RESHUFFLE kabinet yang diharap sebagai gebrakan besar dan berani Presiden Susilo Bambang Yudhoyono terhadap kinerja pemerintahan ternyata menghasilkan perubahan seadanya. Tentu mengecewakan karena hilangnya unsur keberanian dalam perubahan itu sendiri.
Perombakan kabinet yang diharapkan mengganti para menteri yang tidak kapabel ternyata dijawab dengan menggembungkan jabatan wakil menteri. Para wakil menteri yang dalam praktik masih diperlakukan sebagai ban serep dengan tugas yang tidak jelas akan membengkak dari tujuh saat ini menjadi 19.

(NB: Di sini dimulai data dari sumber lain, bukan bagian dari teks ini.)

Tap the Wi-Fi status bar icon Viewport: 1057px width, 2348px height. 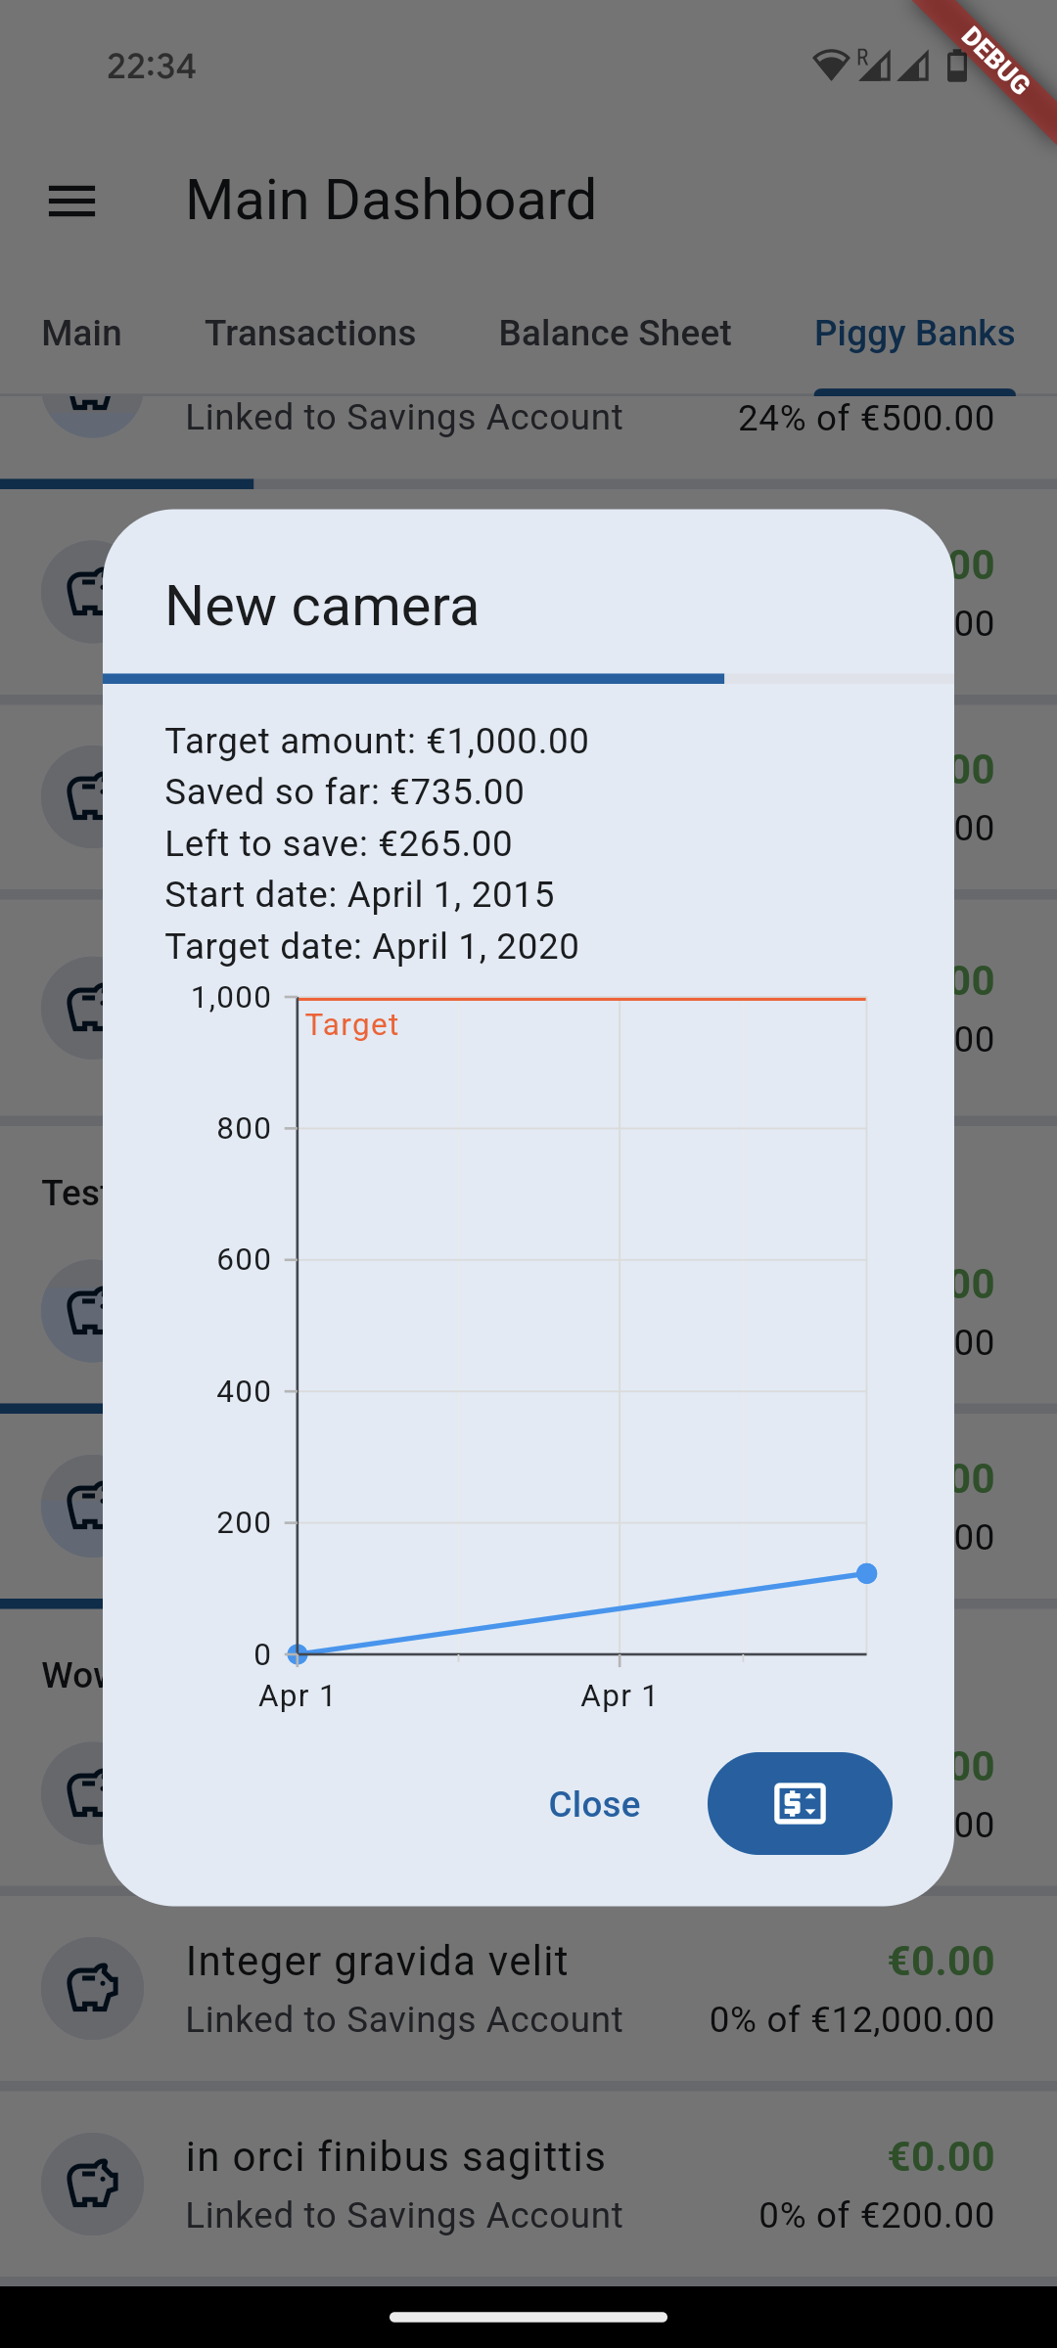(830, 65)
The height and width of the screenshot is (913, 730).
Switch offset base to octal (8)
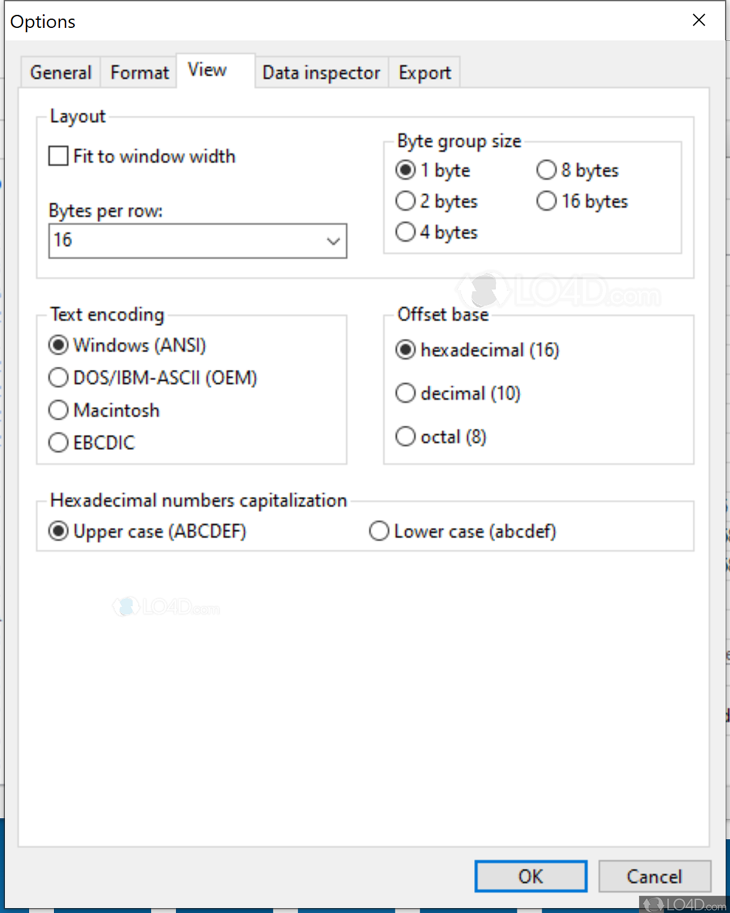click(x=405, y=436)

Sebaliknya, para menteri yang diganti atau bertukar posisi sampai saat ini masih terbatas pada tujuh kementerian. Padahal, bila evaluasi Unit Kerja Presiden Bidang Pengawasan dan Pengendalian Pembangunan (UKP4) dipegang sebagai parameter kinerja, lebih dari 50% menteri tidak kapabel.
Tentu menjadi perdebatan mengapa perombakan kabinet yang fokusnya ialah kinerja menteri ternyata hanya menghasilkan pembengkakan jabatan wakil menteri. Seolah-olah menteri-menteri tidak berprestasi karena ketiadaan wakil yang pas dan cukup. Itu sama saja dengan lain yang ditanya lain yang dijawab.

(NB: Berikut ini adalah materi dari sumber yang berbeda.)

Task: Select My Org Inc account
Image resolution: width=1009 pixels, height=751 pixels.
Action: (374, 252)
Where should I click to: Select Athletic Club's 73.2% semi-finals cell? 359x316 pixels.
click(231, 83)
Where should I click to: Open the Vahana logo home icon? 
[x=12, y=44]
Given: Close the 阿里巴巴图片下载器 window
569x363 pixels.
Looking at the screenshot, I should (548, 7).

Dunia manajemen sekarang semakin yakin bahwa organisasi yang terlalu gemuk memberatkan kinerja. Karena itu, efisiensi dan efektivitas hanya dicapai melalui postur organisasi yang ramping. Dengan menambah wakil menteri dari 10 menjadi 19 jelas terjadi sebuah pembengkakan. Konsekuensinya yang amat jelas ialah pembengkakan biaya.

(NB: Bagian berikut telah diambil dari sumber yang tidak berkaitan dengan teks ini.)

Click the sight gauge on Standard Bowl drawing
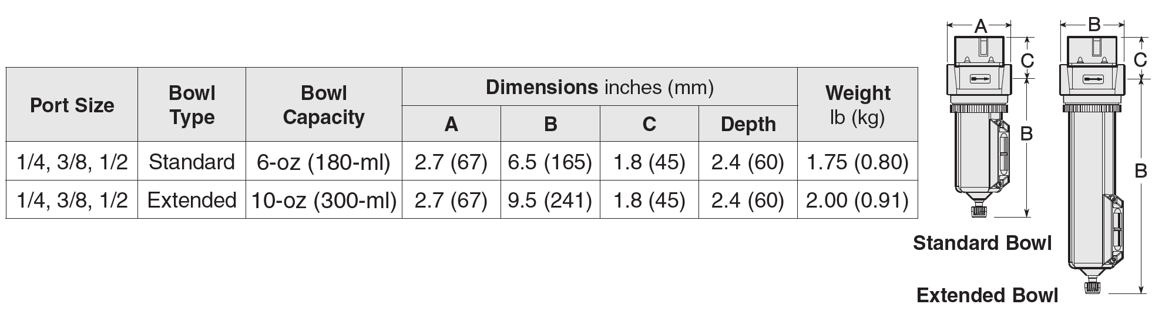The width and height of the screenshot is (1162, 314). [999, 157]

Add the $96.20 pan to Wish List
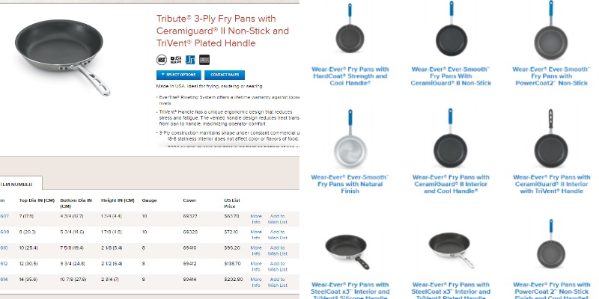pyautogui.click(x=277, y=250)
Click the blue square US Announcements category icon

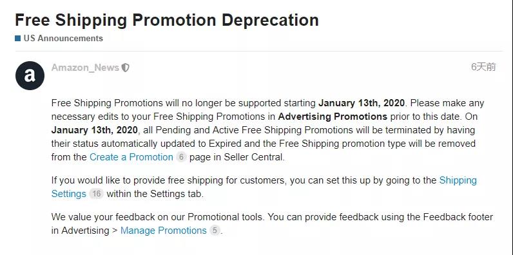(x=17, y=38)
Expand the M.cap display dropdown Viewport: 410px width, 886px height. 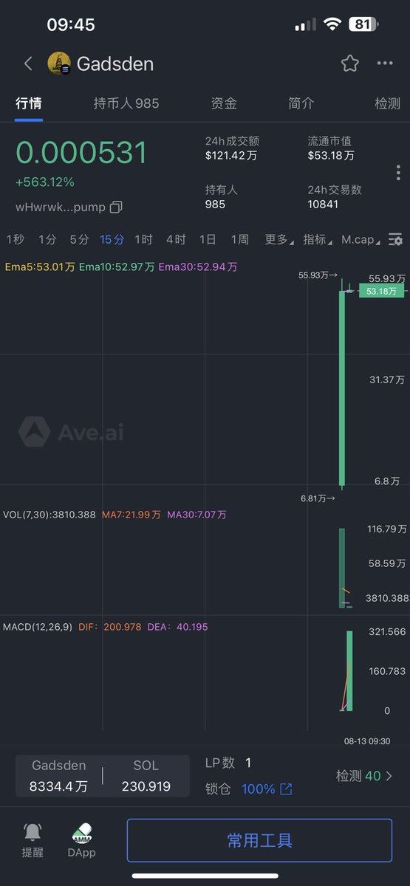pyautogui.click(x=361, y=239)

Kalau para wakil menteri ditambah, pertanyaan yang juga muncul ialah bagaimana utilisasi dan koordinasi dengan struktur yang telah ada? Misalnya, bagaimana pembagian kerja di antara pejabat-pejabat eselon 1, para dirjen, sekjen, dan irjen? Belum lagi para menteri juga membawa para staf khusus masing-masing untuk kepentingan mereka sendiri?
Jadi, bisa dibayangkan betapa rumit struktur dan rentang kendali dari organisasi yang dipaksa menjadi sangat gemuk. SBY lupa pada satu fakta bahwa birokrasi kita terlalu bengkak sampai-sampai pemerintah memberlakukan moratorium penerimaan pegawai negeri.
Kelihatan, penambahan jabatan wakil menteri yang demikian banyak merupakan pilihan yang paling lembek buat SBY. Hanya dalam hal itulah reshuffle bebas dari intervensi dan belenggu partai politik.
Kalau lain yang ditanya lain yang dijawab, lain yang diminta lain yang diberi, apa yang bisa diharap dari perombakan ketika usia pemerintahan SBY tinggal separuh waktu? Tidak banyak yang bisa diharapkan dari reshuffle dengan watak seperti ini.
Keyakinan yang belum banyak bergeser ialah kinerja sebuah organisasi, termasuk pemerintahan, sangat ditentukan pemimpinnya. Karena itu, mengatasi seorang menteri yang tidak berprestasi dengan menambah wakil menteri merupakan sebuah kekeliruan.
Reshufffle yang memperkuat dan memperbanyak kehadiran para wakil menteri mempertegas kemerosotan tanggung jawab para pemimpin. Juga mempertegas lagi tentang keberadaan negara pegawai di Indonesia.